La Morte entra dunque in scena per compiere il suo lavoro in abito da sera, accompagnata da due aiutanti in camice da chirurghi, mascherina di garza e guanti di lattice. I personaggi escono fuori dallo specchio, secondo la norma per cui, come spiega Heurtebise ad Orfeo, “les miroirs sont les portes par lesquelles la Mort va et vient”. I tre personaggi intraprendono un misterioso rituale per provocare il passaggio di Euridice dalla vita alla morte. La Morte indossa anche lei un camice sopra il vestito, lava le mani con l’alcool e infila dei guanti da chirurgo. Azraël mette in moto un rumoroso marchingegno che ricorda un elettrogeno e regola delle manopole seguendo le indicazioni dettategli dalla Morte. Questa intanto si è fatta bendare gli occhi e comincia ad eseguire una “gesticulation lente de masseuse et d’hypnotiseur autour d’une tête invisible”. Infine la Morte arrotola una bobina di filo che esce fuori dalla camera di Euridice, ad un’estremità del quale è attaccata una colomba; mentre i due aiutanti gesticolano in maniera bizzarra, la Morte taglia il filo e la colomba vola via. Dopo avere consumato questo rituale i tre scompaiono da dove sono venuti.

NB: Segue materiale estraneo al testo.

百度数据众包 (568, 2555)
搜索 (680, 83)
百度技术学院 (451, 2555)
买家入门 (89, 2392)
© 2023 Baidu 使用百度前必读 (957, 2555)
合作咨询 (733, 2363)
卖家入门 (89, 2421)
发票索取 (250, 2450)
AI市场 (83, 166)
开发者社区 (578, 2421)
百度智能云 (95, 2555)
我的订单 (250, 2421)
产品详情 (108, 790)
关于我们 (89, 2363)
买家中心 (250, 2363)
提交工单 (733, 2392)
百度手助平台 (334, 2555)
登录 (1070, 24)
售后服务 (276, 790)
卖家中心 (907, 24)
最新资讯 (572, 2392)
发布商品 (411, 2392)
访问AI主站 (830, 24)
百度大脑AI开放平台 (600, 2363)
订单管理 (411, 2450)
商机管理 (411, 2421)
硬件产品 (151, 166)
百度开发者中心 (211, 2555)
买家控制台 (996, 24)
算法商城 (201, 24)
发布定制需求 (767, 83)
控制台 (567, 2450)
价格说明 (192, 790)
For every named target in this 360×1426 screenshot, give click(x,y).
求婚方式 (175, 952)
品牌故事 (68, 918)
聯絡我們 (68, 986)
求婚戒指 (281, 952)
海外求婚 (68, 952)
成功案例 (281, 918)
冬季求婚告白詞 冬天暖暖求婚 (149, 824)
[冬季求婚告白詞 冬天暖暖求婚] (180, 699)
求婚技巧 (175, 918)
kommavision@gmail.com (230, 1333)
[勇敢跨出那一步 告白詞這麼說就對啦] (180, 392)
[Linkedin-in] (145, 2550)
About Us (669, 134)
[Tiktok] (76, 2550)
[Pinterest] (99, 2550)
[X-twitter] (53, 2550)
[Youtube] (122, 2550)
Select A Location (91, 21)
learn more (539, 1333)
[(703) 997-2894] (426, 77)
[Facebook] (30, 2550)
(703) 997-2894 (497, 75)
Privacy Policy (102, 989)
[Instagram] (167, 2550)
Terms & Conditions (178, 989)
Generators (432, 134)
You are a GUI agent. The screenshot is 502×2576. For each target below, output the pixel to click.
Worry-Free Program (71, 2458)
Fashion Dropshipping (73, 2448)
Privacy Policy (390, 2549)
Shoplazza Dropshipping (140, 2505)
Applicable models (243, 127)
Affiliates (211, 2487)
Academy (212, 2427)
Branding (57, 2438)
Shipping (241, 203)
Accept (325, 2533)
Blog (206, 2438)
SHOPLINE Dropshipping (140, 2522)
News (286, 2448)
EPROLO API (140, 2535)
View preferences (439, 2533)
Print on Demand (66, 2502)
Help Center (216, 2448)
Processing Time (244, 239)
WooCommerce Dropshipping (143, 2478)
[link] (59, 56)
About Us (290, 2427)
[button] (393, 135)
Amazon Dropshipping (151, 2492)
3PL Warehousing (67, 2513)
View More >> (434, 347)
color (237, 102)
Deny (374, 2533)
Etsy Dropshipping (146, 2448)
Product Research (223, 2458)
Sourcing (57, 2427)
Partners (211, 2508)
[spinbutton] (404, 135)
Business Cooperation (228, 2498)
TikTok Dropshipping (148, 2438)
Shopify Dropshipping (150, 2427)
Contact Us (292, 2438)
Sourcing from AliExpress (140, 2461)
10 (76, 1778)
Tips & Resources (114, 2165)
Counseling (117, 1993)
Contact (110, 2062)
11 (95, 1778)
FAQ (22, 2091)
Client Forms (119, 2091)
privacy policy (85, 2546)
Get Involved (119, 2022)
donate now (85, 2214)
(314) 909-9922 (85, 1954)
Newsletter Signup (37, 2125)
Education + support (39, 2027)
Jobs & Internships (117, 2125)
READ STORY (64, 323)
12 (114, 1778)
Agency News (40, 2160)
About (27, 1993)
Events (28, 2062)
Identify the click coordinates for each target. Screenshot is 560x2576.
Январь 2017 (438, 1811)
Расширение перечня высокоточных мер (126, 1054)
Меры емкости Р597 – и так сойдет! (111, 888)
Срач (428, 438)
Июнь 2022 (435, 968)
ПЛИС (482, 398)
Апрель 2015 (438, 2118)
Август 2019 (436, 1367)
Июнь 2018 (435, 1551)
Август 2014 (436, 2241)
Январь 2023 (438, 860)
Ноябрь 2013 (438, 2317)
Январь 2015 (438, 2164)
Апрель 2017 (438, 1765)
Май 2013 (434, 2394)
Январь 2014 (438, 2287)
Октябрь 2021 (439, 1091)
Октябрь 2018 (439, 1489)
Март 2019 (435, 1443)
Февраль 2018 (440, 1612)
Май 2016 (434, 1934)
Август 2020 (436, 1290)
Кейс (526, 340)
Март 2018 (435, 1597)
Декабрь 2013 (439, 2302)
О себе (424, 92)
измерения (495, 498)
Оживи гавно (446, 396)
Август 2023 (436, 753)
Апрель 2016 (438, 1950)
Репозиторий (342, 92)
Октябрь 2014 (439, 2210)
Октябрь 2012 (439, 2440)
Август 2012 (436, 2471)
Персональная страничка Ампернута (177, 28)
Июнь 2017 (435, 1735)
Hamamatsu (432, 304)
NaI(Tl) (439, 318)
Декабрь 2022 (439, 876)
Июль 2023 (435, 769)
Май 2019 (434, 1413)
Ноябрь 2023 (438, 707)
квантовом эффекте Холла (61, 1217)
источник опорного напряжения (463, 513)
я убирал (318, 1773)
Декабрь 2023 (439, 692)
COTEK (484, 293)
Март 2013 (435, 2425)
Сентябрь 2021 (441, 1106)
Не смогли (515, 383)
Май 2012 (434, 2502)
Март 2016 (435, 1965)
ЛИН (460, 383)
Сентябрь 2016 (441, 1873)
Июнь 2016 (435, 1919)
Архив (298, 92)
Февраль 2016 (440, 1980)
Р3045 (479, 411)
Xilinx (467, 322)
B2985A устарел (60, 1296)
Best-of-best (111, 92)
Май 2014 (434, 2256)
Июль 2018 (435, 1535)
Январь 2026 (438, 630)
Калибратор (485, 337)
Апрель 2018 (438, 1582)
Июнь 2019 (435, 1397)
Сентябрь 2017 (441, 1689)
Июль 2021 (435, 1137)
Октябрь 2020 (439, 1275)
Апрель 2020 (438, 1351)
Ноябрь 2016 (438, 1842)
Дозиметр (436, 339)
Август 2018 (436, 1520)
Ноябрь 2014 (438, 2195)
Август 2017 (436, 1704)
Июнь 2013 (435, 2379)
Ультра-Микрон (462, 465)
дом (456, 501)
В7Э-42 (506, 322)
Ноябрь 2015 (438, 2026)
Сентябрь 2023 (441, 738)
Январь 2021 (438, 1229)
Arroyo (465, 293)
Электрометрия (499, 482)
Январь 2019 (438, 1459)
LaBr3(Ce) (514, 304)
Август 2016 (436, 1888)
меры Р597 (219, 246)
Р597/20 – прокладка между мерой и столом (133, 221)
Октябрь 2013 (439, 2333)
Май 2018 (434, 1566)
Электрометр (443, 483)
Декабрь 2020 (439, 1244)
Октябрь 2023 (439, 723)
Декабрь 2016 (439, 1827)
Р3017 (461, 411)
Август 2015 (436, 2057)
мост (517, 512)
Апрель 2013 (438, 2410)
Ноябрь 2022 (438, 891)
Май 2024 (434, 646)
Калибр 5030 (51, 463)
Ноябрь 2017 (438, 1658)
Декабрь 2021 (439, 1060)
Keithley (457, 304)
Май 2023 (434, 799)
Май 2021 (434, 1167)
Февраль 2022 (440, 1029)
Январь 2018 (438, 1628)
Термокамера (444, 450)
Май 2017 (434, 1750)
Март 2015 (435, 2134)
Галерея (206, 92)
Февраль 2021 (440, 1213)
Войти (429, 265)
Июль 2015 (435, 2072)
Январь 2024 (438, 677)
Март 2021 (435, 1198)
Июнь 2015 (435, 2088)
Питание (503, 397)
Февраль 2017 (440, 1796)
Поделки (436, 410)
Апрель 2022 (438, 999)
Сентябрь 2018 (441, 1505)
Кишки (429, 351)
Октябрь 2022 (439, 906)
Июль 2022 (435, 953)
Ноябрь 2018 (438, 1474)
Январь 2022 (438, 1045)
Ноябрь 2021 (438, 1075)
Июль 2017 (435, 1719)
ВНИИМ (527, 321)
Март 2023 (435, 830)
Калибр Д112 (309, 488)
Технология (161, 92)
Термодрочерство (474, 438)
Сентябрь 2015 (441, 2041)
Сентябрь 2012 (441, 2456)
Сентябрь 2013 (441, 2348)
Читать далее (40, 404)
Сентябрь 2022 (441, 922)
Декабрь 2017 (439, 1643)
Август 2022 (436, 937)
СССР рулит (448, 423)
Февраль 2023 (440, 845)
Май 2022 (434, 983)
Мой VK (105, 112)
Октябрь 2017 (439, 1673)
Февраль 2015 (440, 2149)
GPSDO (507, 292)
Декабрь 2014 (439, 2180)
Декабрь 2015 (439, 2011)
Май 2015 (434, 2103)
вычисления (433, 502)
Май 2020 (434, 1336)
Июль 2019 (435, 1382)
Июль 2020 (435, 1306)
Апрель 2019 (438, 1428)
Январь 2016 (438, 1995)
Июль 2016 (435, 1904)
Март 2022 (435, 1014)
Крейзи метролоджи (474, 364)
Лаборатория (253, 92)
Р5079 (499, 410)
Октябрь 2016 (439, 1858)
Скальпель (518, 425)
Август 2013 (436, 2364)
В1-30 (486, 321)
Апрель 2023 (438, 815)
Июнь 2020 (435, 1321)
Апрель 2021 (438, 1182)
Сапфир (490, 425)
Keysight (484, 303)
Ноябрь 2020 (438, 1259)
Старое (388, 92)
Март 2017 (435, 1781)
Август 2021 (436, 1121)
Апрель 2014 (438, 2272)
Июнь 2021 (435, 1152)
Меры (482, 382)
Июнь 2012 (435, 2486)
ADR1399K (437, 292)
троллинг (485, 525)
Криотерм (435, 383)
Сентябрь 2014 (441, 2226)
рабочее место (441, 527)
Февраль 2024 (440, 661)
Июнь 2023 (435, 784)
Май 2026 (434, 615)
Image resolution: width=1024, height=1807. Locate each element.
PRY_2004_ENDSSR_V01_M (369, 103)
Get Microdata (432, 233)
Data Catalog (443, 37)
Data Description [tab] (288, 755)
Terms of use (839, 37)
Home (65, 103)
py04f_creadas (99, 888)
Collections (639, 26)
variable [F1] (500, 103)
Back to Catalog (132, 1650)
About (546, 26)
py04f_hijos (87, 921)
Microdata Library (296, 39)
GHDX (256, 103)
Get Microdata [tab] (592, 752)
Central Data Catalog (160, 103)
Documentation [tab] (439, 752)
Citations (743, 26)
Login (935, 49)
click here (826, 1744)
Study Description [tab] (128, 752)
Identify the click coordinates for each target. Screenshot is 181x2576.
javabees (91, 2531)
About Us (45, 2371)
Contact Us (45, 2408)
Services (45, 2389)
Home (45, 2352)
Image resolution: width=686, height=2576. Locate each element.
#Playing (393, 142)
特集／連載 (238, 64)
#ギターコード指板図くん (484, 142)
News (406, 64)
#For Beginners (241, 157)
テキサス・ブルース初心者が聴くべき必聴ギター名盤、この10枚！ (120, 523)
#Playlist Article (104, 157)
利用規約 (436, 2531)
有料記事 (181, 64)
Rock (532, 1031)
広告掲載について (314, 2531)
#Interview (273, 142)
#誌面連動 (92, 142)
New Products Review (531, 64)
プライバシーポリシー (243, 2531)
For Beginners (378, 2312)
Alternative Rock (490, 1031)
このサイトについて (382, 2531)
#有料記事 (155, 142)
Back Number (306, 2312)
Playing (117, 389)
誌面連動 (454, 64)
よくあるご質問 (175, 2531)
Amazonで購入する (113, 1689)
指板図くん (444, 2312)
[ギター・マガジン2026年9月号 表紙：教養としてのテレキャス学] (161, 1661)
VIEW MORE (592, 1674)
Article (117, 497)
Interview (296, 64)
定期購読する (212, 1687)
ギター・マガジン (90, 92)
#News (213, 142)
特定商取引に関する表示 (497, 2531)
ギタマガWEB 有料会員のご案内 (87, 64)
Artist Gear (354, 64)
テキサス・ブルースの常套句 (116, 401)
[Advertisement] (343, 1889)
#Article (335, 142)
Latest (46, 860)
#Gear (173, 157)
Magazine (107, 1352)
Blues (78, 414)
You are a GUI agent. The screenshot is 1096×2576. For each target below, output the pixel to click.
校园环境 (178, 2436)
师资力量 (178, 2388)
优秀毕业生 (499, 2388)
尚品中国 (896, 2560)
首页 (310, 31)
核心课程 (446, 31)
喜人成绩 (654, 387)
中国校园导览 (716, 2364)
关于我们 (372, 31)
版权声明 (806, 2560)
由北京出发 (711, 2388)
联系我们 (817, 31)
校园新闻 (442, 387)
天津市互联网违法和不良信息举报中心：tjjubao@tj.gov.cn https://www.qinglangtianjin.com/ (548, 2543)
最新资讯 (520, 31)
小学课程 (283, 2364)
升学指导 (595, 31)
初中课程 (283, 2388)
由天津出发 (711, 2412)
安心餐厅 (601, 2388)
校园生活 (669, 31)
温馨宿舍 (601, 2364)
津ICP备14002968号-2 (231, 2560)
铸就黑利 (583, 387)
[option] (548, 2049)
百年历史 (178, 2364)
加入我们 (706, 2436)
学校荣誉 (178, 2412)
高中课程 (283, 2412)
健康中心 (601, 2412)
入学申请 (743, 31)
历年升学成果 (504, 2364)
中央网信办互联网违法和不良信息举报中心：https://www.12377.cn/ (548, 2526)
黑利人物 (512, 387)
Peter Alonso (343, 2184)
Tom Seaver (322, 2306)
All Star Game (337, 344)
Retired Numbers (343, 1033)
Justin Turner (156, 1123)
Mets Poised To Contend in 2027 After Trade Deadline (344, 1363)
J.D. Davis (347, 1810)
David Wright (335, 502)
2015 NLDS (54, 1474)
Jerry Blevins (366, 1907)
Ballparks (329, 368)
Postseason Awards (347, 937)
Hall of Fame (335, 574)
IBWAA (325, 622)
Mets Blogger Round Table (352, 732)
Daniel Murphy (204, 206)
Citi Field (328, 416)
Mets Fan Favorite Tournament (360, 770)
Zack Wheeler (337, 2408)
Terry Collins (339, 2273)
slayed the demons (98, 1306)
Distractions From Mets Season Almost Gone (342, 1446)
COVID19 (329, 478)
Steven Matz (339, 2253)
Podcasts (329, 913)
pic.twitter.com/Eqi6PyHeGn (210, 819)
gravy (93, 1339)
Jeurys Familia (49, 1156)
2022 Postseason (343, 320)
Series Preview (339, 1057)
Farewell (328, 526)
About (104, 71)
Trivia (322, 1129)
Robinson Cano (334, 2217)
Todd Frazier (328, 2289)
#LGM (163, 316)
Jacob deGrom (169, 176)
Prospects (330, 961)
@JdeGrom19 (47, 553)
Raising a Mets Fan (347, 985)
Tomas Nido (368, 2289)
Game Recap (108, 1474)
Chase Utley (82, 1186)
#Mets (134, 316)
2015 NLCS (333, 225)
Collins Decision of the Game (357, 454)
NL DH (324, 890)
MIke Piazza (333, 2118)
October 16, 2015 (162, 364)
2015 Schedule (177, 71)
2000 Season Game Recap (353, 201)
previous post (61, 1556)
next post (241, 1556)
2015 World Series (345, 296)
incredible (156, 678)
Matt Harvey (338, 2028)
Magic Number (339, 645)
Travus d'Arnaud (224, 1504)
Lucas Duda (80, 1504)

Azraël è alle dipendenze della Morte da molto più tempo di Raphaël, che appare impacciato ed ancora poco avvezzo alle regole del mondo dei morti. Fra la Morte, Azraël e Raphaël intercorrono gli stessi rapporti gerarchici che fra la principessa, Heurtebise e Cégeste nel film. Infatti tocca ad Azraël spiegare al suo collega:
La Mort, pour toucher les choses de la vie, traverse un élément qui les déforme et les déplace. Nos appareils lui permettent de les toucher où elle les voit, ce qui évite des calculs et une perte de temps considérable.
Ecco spiegata la funzione dei gesti e dei macchinari che vengono utilizzati per effettuare il trapasso di Euridice. L’apparecchio elettrico è una sorta di commutatore dimensionale, un equivalente tecnologico dello specchio, del sogno e dell’oppio: esso permette di aprire una breccia nel confine fra i differenti sistemi dimensionali mettendoli così in comunicazione. Cocteau qui dimostra lo stesso interesse per un certo filone scientifico che si manifesterà poi più chiaramente nel Journal d’un inconnu.